%%
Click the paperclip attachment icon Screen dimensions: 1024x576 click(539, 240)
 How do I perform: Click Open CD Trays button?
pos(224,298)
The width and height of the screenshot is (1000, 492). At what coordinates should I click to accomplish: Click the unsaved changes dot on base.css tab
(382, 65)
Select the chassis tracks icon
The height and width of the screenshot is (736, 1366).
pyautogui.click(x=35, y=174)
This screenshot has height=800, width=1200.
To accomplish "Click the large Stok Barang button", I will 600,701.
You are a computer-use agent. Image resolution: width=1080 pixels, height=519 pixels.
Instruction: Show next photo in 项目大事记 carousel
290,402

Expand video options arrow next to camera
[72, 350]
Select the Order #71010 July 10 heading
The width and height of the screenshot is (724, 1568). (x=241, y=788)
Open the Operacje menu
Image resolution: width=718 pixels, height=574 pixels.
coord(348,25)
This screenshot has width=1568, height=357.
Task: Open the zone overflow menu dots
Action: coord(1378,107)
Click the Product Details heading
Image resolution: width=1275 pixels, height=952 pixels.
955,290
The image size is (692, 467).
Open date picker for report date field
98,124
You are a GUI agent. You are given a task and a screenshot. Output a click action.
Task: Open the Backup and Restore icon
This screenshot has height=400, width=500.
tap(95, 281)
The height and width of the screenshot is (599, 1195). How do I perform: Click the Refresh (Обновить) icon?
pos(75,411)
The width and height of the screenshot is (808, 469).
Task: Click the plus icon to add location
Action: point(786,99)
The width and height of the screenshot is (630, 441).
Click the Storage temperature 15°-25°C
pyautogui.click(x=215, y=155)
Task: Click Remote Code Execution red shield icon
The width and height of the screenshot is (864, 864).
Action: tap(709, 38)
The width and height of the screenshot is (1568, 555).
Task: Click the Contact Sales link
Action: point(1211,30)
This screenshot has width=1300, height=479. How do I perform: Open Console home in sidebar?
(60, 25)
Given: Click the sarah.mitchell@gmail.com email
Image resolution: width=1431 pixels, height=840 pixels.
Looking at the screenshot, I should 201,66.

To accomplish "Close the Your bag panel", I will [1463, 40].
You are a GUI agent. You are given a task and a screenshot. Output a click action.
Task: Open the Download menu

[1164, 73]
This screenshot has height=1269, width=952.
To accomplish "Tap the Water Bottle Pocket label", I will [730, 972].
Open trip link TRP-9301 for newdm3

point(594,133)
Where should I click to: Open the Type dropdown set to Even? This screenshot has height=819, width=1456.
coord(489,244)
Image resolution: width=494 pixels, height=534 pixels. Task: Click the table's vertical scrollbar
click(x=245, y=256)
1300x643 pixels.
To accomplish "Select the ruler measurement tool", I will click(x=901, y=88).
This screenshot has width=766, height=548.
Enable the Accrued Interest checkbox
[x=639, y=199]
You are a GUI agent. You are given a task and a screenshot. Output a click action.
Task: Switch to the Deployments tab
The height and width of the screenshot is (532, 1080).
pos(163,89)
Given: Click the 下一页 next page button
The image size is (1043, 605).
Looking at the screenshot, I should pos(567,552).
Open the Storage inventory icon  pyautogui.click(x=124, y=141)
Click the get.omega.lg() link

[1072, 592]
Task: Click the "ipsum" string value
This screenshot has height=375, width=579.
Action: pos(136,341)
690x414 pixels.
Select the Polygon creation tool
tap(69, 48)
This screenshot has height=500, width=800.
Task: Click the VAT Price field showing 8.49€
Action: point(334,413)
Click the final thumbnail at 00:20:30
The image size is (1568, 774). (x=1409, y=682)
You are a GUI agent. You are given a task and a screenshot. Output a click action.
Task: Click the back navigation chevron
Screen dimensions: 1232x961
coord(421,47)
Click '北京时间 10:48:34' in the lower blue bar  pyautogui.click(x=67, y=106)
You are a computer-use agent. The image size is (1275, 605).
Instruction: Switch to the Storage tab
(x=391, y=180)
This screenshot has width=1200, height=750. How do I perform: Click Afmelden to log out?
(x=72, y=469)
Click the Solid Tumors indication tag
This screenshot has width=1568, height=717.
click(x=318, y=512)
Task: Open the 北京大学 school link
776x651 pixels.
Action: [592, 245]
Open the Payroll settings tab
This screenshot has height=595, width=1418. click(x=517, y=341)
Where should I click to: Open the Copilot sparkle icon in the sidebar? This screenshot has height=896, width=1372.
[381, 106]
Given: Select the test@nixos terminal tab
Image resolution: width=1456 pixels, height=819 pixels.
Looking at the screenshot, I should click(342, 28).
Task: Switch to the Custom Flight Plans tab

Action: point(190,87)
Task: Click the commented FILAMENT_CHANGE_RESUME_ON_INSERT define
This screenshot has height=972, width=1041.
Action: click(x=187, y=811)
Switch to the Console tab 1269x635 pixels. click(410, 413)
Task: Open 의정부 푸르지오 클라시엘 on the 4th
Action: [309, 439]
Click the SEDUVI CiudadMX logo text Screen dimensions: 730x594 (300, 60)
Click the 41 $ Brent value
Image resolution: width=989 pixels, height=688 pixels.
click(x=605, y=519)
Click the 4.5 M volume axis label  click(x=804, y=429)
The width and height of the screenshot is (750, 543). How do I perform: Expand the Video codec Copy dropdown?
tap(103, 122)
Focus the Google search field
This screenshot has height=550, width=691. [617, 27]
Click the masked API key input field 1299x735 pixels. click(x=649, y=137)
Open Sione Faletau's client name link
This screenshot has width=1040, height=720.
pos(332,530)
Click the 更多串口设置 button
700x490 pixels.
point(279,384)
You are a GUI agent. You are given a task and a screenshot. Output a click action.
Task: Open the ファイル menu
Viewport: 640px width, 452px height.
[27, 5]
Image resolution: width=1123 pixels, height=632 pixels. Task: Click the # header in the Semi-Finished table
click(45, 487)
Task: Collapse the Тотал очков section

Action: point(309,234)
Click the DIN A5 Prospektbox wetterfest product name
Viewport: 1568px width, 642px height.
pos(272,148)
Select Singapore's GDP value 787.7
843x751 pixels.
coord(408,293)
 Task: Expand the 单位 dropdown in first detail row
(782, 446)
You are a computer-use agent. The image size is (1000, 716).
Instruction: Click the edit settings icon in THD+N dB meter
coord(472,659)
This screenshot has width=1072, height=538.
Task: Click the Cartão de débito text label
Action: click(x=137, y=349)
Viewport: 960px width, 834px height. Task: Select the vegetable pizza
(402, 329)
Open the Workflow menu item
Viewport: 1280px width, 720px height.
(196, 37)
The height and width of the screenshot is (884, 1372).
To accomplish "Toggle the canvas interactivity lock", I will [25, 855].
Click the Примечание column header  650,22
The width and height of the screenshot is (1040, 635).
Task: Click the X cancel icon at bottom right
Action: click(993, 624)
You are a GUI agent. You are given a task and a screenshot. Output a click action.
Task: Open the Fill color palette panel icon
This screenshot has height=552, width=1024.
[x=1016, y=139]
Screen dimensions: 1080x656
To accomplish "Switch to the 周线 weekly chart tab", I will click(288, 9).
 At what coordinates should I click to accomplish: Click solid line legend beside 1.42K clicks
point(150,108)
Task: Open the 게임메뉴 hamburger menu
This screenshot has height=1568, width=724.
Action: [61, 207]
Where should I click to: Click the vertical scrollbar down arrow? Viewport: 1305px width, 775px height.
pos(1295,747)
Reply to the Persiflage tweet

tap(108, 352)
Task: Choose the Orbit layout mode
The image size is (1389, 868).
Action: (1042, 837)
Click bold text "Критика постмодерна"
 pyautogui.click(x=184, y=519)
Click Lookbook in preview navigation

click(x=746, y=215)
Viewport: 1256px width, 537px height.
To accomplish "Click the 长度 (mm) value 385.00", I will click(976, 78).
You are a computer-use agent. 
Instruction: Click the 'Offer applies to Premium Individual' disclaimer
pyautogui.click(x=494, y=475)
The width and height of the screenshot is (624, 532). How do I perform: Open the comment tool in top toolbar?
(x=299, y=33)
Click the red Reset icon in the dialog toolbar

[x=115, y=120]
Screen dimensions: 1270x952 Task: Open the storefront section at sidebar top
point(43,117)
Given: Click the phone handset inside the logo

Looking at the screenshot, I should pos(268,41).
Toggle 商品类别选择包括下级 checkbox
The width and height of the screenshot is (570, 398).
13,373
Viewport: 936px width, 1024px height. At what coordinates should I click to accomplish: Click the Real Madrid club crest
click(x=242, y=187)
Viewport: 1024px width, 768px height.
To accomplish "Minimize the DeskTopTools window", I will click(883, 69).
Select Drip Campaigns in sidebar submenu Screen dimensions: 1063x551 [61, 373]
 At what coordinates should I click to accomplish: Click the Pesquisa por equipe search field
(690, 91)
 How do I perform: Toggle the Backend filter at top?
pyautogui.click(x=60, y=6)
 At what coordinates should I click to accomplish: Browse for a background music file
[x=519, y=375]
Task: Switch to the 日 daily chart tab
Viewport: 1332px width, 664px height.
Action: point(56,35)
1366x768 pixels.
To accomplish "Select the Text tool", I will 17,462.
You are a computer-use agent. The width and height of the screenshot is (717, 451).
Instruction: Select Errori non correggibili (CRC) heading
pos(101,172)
%%
## What the task requires:
The answer is one number: how many lines of the material above contain "value".

## Exercise result:
4